Chen mentioned NVIDIA's four-way GPU design paired with a CPU motherboard, especially in the context of DGX servers, which currently support eight GPUs and two CPU boards. While this configuration seems ambitious, it underscores NVIDIA's commitment to innovation in data center architecture.
NVIDIA's data center naming conventions separate its GPUs (such as A100, H100, B100/B200) from its Grace CPU + GPU platforms (GH100, GB200). Presently, both the CPU and GPU in the GB200 platform utilize BGA packaging; it remains uncertain whether this will change with the anticipated GB200 Ultra update later this year.
Standard CPU slots offer advantages in terms of ease of maintenance and upgrades. However, they typically require more space and come with greater power consumption and thermal constraints compared to BGA packaging or SXM/OAM modules. While modules are repairable, the process can vary based on motherboard design, and handling SXM/OAM modules requires care, making them less user-friendly than slot-based designs.
Additionally, manufacturing challenges and high costs associated with add-in cards and SXM/OAM modules remain significant. Currently, most of NVIDIA's SXM modules are produced by Foxconn. Transitioning from board or module designs to slot configurations could lower costs, although this may result in performance limitations.
NVIDIA has officially launched the B200 GPU, which exceeds 1000W and is designed for the GB200 board (codenamed Bianca, featuring one Grace CPU and two Blackwell GPUs, as well as Ariel, equipped with an Ariel CPU and one Blackwell GPU), utilizing BGA packaging. Additionally, NVIDIA offers the Umbriel GPU board, which supports eight B200 (1000W) and B100 (700W) SXM module sizes.
Reports also indicate the development of the Miranda platform, which aims to enhance performance with higher TDP (Thermal Design Power), PCIe 6.0 support, and 800G networking, alongside the Oberon platform based on the GB200 architecture.

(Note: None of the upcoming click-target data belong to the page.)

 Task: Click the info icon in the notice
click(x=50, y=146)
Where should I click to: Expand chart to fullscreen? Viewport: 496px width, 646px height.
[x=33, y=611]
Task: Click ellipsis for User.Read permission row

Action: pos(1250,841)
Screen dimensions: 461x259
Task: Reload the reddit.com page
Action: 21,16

While NVIDIA has introduced H100 and even H200 add-in cards based on the Hopper architecture that reduce performance to fit within conventional server power and thermal budgets, the company has yet to announce any add-in cards based on the Blackwell GPU architecture.
Furthermore, NVIDIA is reportedly preparing a product codenamed B200A, which is based on a single B102 processor and employs TSMC's CoWoS-S packaging technology to connect four HBM3E memory stacks. This design contrasts sharply with the dual-chip B100/B200 configuration, which utilizes TSMC's CoWoS-L packaging to connect with eight HBM3E memory stacks.